On land, the current methods used for wet cuttings disposal are: haul to land-fill; composting; bio-remediation; thermal desorption; and combustion. Off-shore applications usually require shipping the cuttings to shore for processing or deep well injection, as new regulations limit the ability for overboard disposal.
Land fill disposal has long term environmental liability; composting and bio-remediation methods are time consuming and often require mixing with uncontaminated soil prior to final covering; and the known thermal methods do not address concerns with salt and other contaminants.
An additional issue is the loss of drilling fluid. The lost fluid results in increased costs to the drilling operator, as do the increased disposal costs.
Thermal processes are appealing for use in cleaning up cuttings associated with hydrocarbon-base drilling fluid, because they can theoretically achieve a zero residual hydrocarbon level. The thermal desorption processes currently used focus on removal of the liquids after drilling is terminated. The processing units are large and usually involve two stage processes that first remove and then either burn or recover the liquids.
More particularly, the known thermal processes typically involve use of heated screws, rotating kilns or fluidized bed combustion reactors. The equipment used tends to be large scale, fixed capacity units that require a substantially constant feed rate and uniform feed composition. They are not well adapted for handling changes in cuttings generation rates or varying composition while drilling. They are also scale limited due to large capital costs.
The previously described caking and agglomeration tendencies of the cuttings are a significant problem in applying these known thermal processes. When agglomerates or cakes form, the outside initially may be heated and dry out, forming a hard, insulating layer. The inside of the cake remains wet and is difficult to dry due to this insulating effect. It is thus desirable to reduce formation of these cakes or agglomerates in the context of wet cuttings treatment using a thermal process.
Prior art thermal techniques for cleaning drill cuttings are exemplified by the following:
Sample (U.S. Pat. Nos. 4,139,462 and 4,208,285) uses indirect heating of a screw mechanism and jacketed chamber to heat cuttings as they are progressively conveyed through the chamber, venting the gases off. The heating is indirect, via cuttings contact with the screw and vessel walls that are in turn heated by a means such as thermal fluid circulating in jackets that separate the heating medium from the material being heated. Another application using similar conveyance and heating methods is taught by DesOrmeax (U.S. Pat. No. 4,606,283).

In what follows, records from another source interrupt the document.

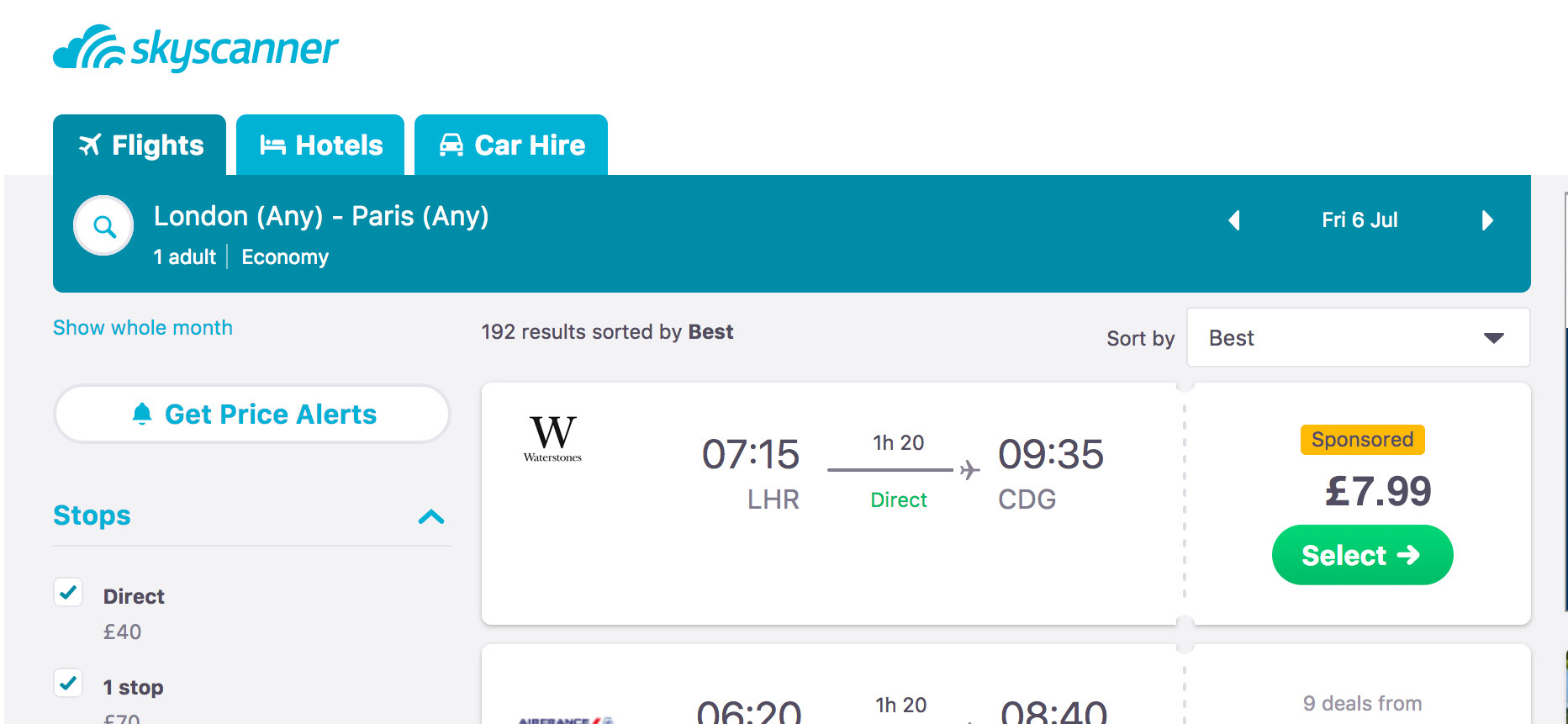Click the bell icon in price alerts
Viewport: 1568px width, 724px height.
point(142,414)
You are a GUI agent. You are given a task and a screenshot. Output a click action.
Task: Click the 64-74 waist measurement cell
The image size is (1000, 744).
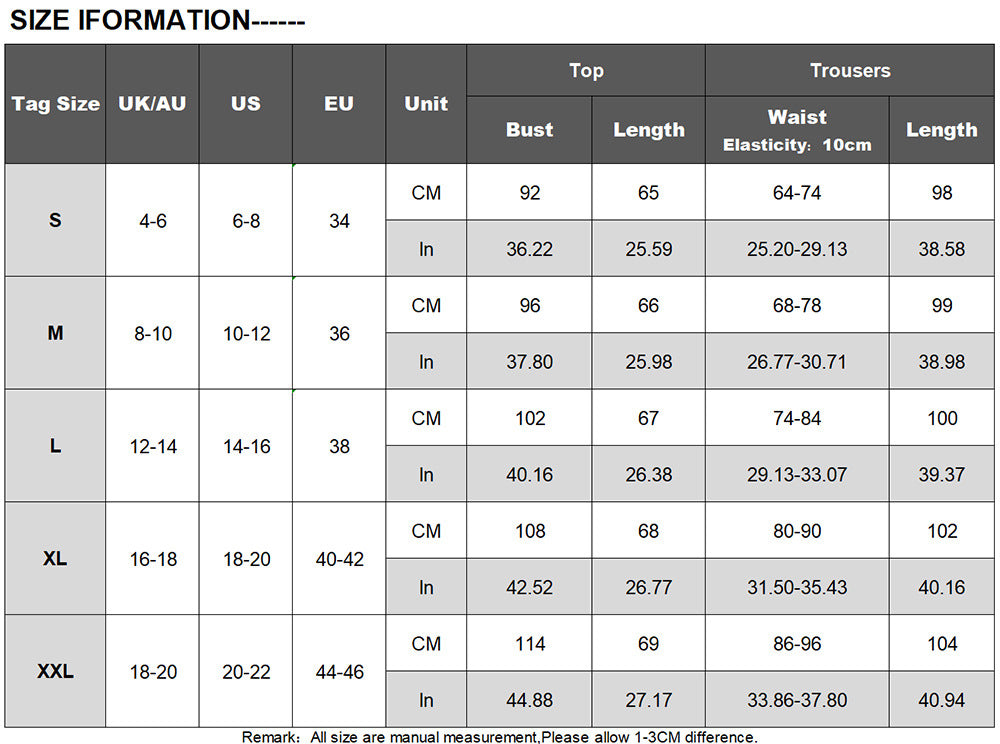[797, 193]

McCaskill (U.S. Pat. No. 4,387,514) teaches a process using convection heating with a dry, oxygen rich fixed gas to evaporate liquids from cuttings that are conveyed in a linear, progressive manner from one end of a processor to the other. Vibration is added to prevent agglomeration of the solids on drying. The operating environment is too lean to support auto-ignition of the vapors.
Reed (U.S. Pat. No. 5,570,749) suggests a system that first reduces the amount of liquid on the solids using items such as settling tanks. After reducing the liquid content, the cuttings are routed through an indirectly heated rotating drum unit for final drying.
Daly (U.S. Pat. No. 4,411,074) proposed a rotating kiln process wherein the contaminated cuttings are progressively heated in the rotating drum as they progress through it with the vapors generated being burned.
There are other methods commercially employed for thermal treatment of drill cuttings. One known system is a low temperature process that utilizes heated screws in a heated chamber to evaporate liquids from soils as they are progressively conveyed from one end of the processor to the other. This process uses indirect heat supplied by a hot oil system. The temperatures are 400-500 F. A slight vacuum is maintained to draw gases out of the system.
The Indirect Thermal Desorption Series 6000 System of Newpark Environmental Services is a rotating drum design. This heat-jacketed system has been used to clean drill cuttings.